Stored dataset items
------------------------------

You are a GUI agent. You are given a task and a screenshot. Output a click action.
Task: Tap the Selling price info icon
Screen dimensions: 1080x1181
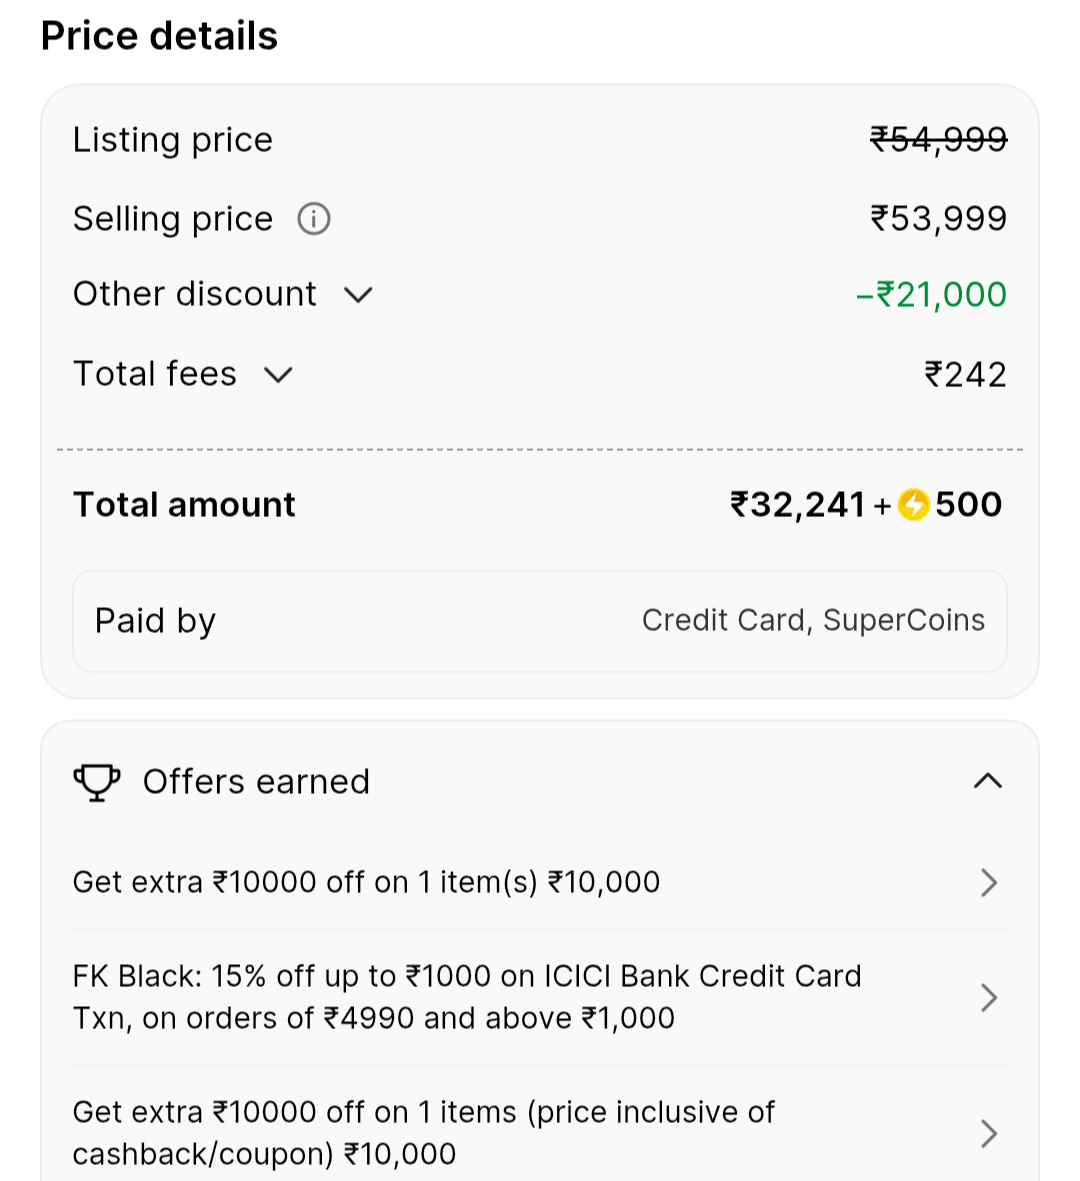click(x=314, y=218)
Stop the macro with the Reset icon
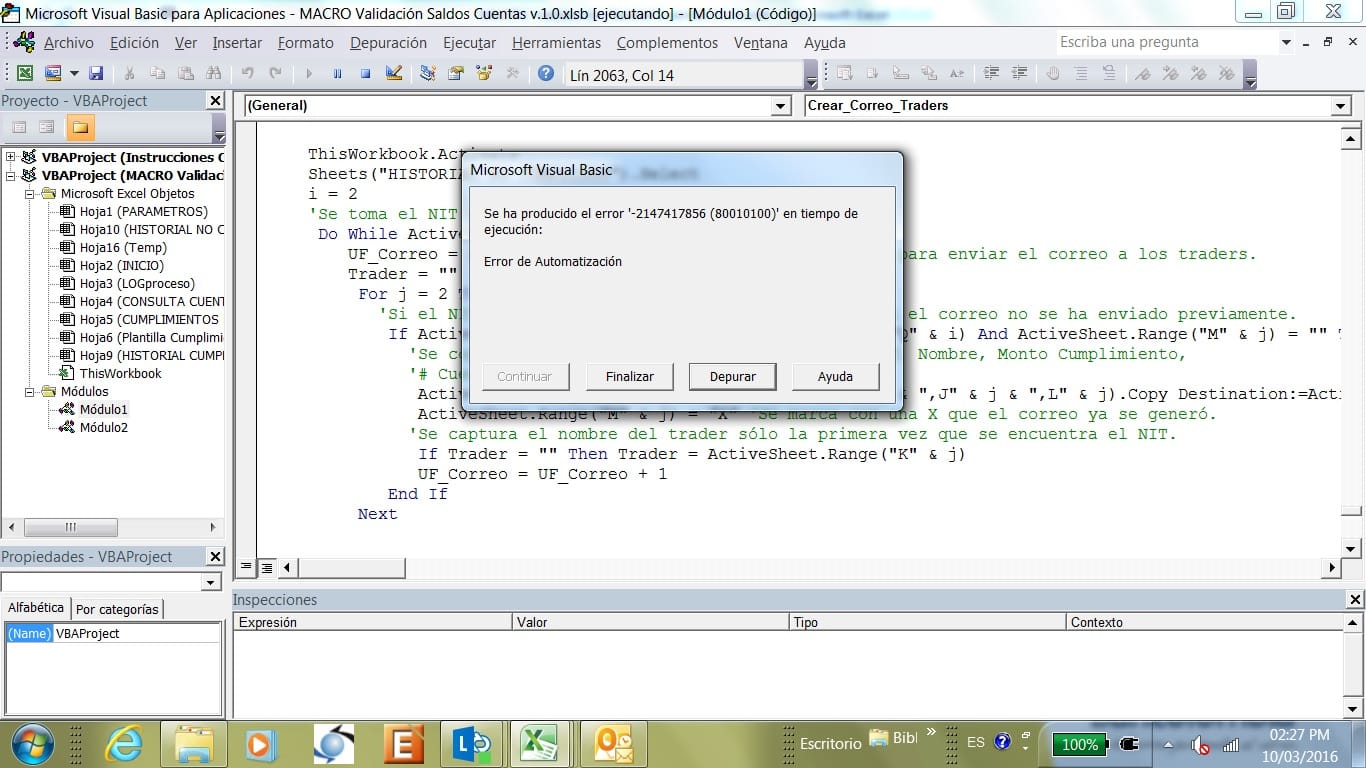 (x=365, y=74)
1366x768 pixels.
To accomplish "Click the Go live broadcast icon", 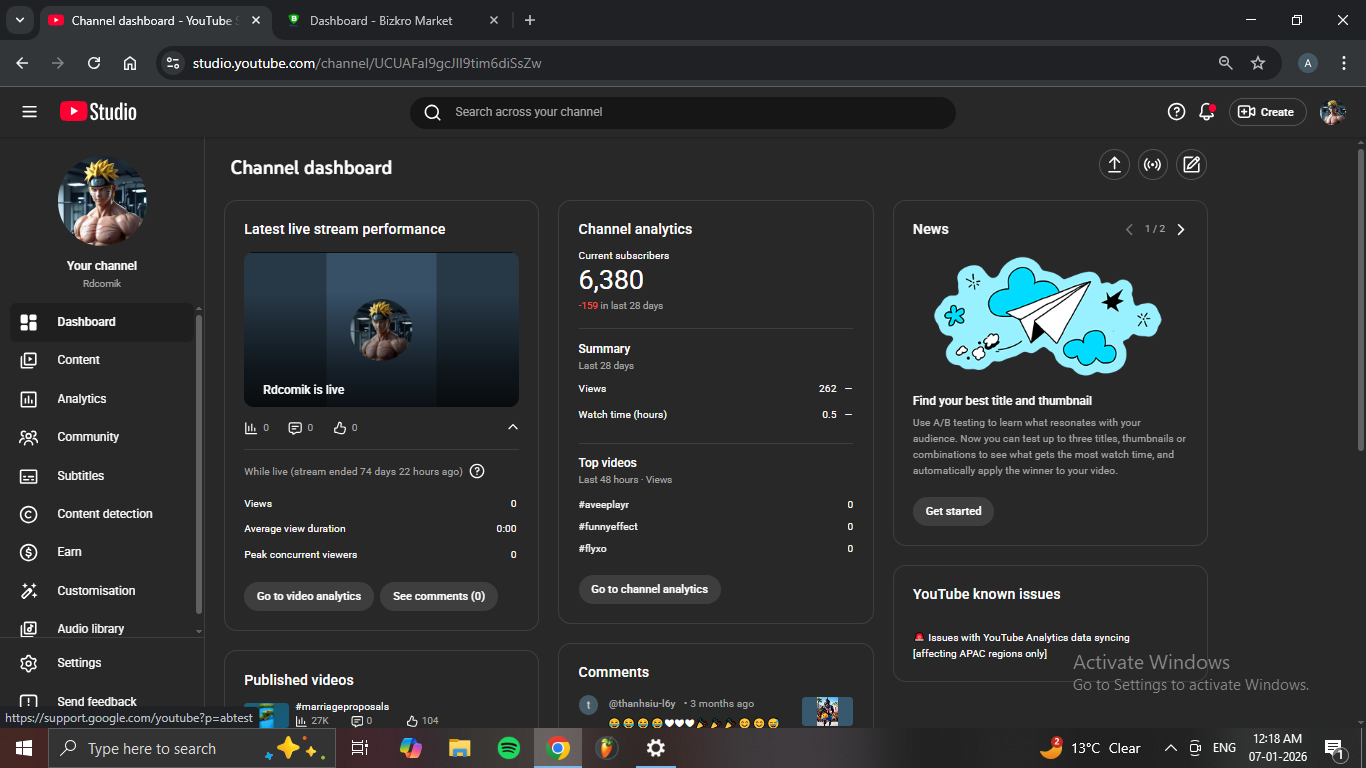I will tap(1153, 165).
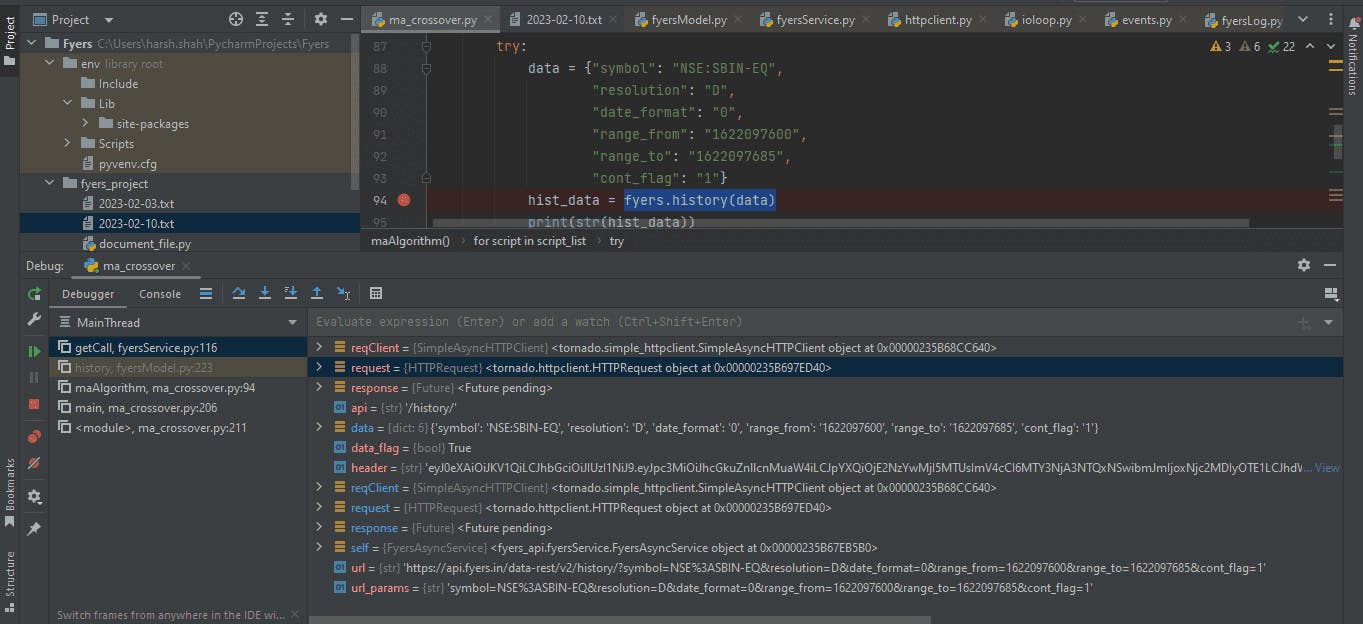Image resolution: width=1363 pixels, height=624 pixels.
Task: Click the Step Into debugger icon
Action: pos(265,293)
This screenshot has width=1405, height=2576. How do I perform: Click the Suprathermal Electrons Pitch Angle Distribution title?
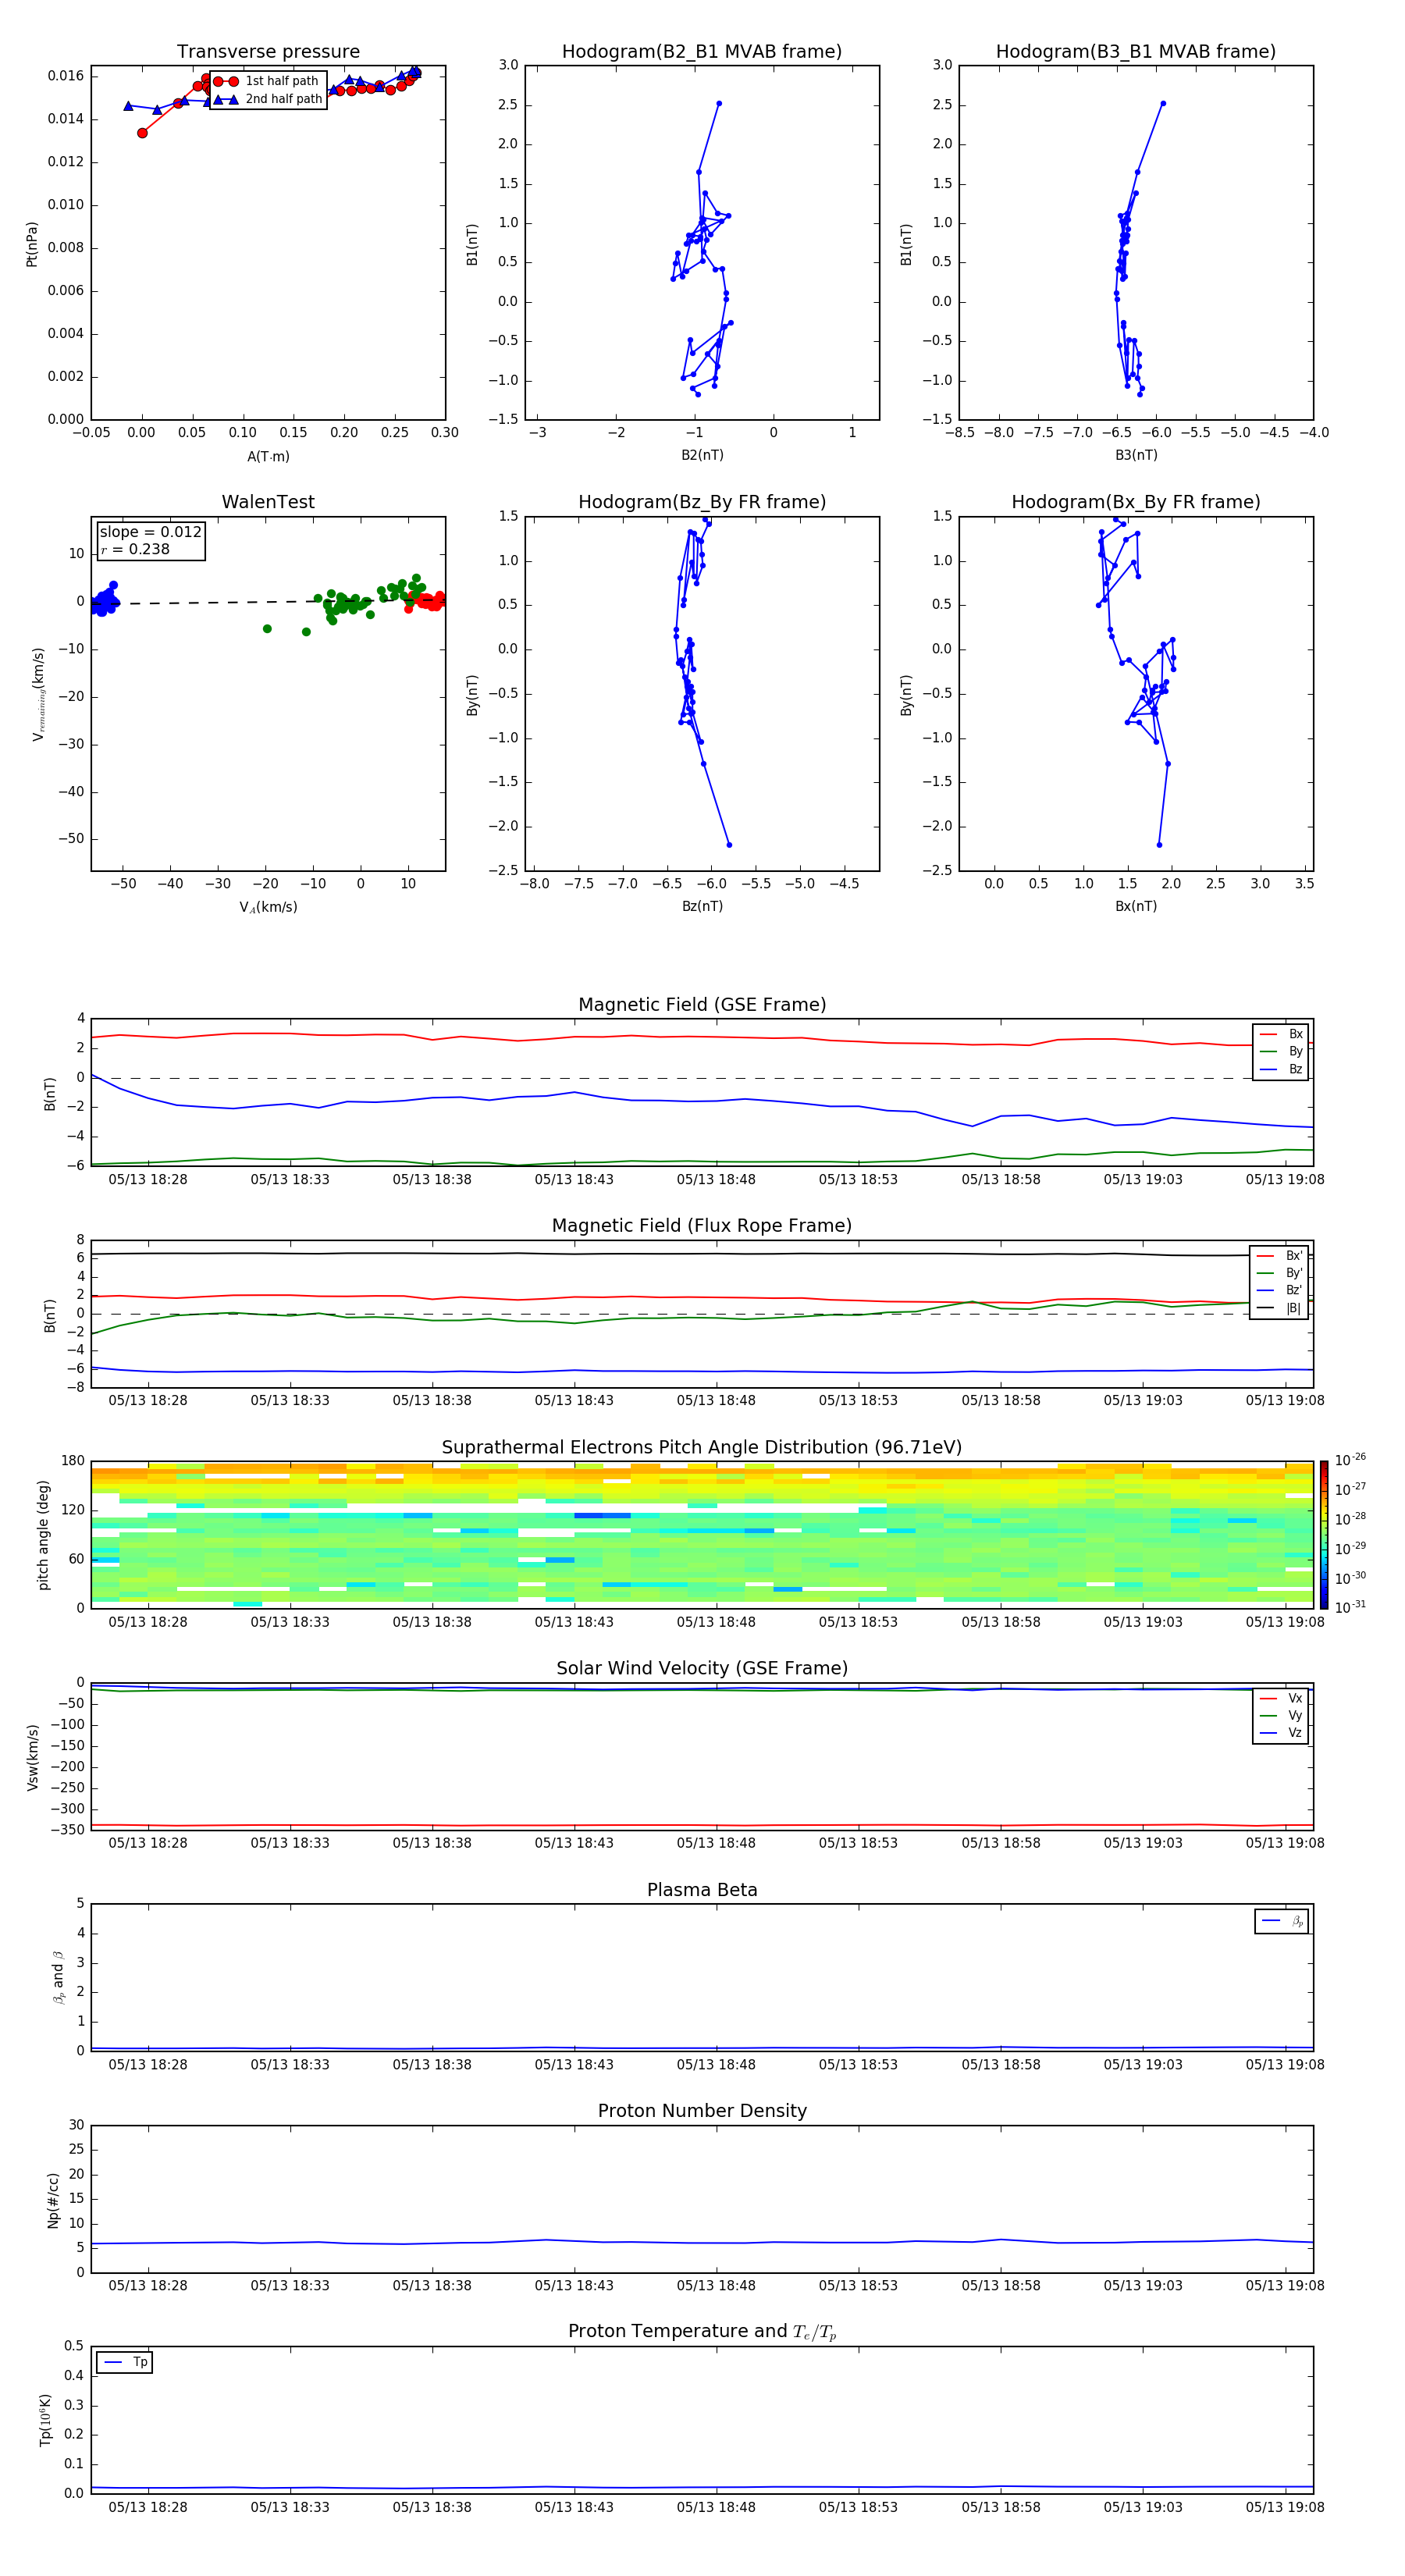pos(701,1447)
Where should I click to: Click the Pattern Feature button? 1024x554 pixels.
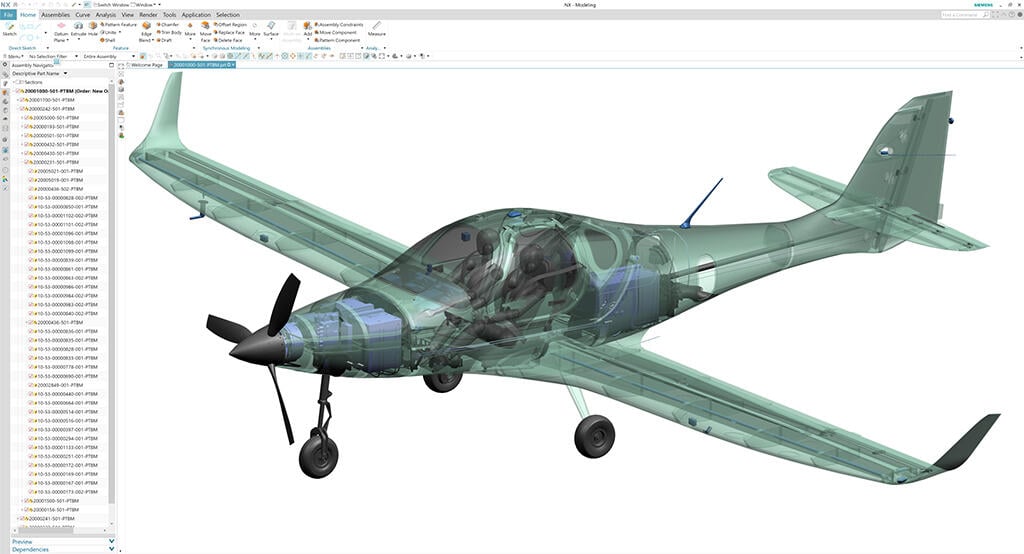tap(120, 24)
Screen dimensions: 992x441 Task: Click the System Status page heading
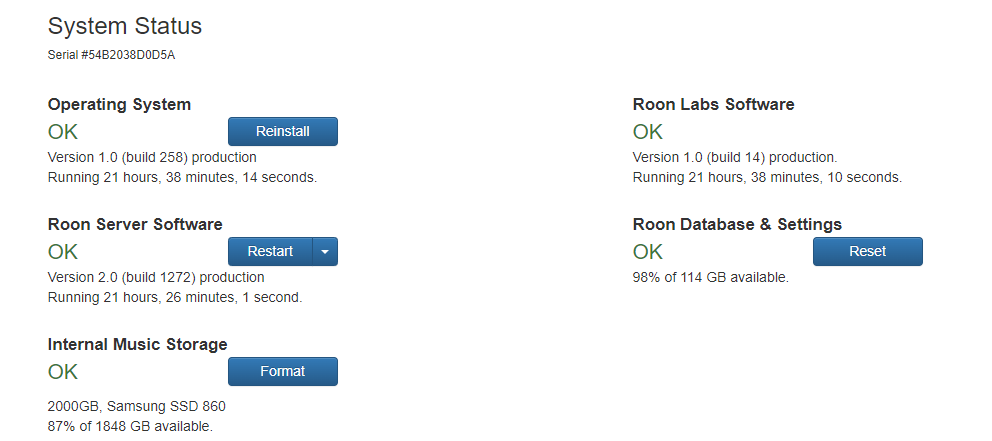pos(125,26)
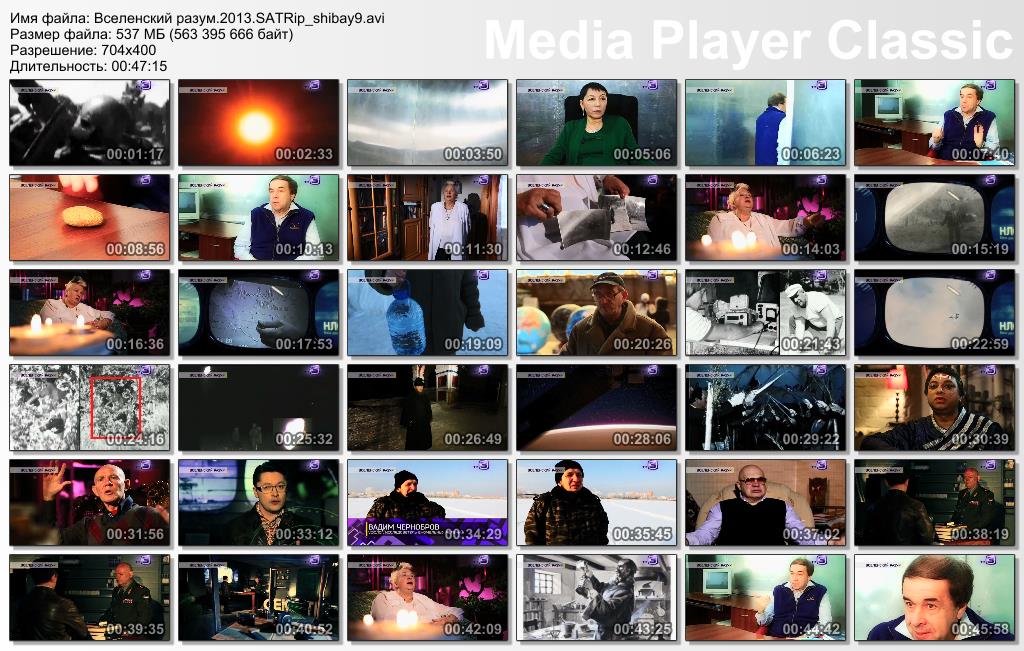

------------------------------

What to produce ▸
What is needed is a word-for-word copy of the lines from the one containing "Where should I" through the final line of the records above, both included, with the pictures left out.

Task result ▸
Where should I click to: Click the Pattern Feature button? 1024x554 pixels.
tap(120, 24)
Screen dimensions: 992x441 Task: Click the System Status page heading
pos(125,26)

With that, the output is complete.